+++ Source data

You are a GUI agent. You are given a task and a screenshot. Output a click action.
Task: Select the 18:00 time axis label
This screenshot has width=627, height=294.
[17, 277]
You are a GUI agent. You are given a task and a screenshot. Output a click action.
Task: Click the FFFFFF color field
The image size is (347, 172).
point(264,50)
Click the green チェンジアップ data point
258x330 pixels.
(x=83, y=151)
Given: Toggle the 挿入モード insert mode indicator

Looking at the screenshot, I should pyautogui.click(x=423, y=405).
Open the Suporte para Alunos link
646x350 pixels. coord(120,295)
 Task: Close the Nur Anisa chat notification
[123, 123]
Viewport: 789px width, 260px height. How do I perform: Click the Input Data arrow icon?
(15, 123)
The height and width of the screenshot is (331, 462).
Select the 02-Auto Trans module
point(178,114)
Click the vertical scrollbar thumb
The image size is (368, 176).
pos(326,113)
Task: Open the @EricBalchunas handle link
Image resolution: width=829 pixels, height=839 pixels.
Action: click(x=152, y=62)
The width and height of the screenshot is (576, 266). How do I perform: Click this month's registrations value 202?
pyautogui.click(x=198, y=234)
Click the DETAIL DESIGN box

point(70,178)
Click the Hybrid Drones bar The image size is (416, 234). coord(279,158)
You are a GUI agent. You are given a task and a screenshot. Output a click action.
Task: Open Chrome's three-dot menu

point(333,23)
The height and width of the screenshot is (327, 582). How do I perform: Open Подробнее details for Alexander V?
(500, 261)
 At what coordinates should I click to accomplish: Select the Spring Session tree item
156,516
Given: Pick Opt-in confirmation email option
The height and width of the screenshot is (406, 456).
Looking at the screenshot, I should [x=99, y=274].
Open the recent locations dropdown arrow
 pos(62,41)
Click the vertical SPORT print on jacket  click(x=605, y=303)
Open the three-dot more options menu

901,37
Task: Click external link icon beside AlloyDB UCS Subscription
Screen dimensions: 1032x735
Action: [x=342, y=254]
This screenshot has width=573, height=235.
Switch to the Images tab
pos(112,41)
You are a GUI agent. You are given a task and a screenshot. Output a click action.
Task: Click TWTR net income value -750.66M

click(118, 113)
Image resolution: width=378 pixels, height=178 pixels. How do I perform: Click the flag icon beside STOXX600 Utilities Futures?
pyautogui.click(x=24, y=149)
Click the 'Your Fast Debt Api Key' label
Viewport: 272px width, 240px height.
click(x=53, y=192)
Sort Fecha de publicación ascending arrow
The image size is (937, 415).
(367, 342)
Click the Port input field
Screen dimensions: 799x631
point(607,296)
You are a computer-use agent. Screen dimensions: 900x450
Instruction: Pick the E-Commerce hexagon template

++++++

→ Directions: When you reach the line that contains "The width and" in the material above, please copy it and every line after it exactly, stopping only at the last line.

→ Exercise answer:
The width and height of the screenshot is (576, 266). How do I perform: Click this month's registrations value 202?
pyautogui.click(x=198, y=234)
Click the DETAIL DESIGN box

point(70,178)
Click the Hybrid Drones bar The image size is (416, 234). coord(279,158)
You are a GUI agent. You are given a task and a screenshot. Output a click action.
Task: Open Chrome's three-dot menu

point(333,23)
The height and width of the screenshot is (327, 582). How do I perform: Open Подробнее details for Alexander V?
(500, 261)
 At what coordinates should I click to accomplish: Select the Spring Session tree item
156,516
Given: Pick Opt-in confirmation email option
The height and width of the screenshot is (406, 456).
Looking at the screenshot, I should [x=99, y=274].
Open the recent locations dropdown arrow
 pos(62,41)
Click the vertical SPORT print on jacket  click(x=605, y=303)
Open the three-dot more options menu

901,37
Task: Click external link icon beside AlloyDB UCS Subscription
Screen dimensions: 1032x735
Action: [x=342, y=254]
This screenshot has width=573, height=235.
Switch to the Images tab
pos(112,41)
You are a GUI agent. You are given a task and a screenshot. Output a click action.
Task: Click TWTR net income value -750.66M

click(118, 113)
Image resolution: width=378 pixels, height=178 pixels. How do I perform: Click the flag icon beside STOXX600 Utilities Futures?
pyautogui.click(x=24, y=149)
Click the 'Your Fast Debt Api Key' label
Viewport: 272px width, 240px height.
click(x=53, y=192)
Sort Fecha de publicación ascending arrow
The image size is (937, 415).
(367, 342)
Click the Port input field
Screen dimensions: 799x631
point(607,296)
You are a computer-use agent. Screen dimensions: 900x450
Instruction: Pick the E-Commerce hexagon template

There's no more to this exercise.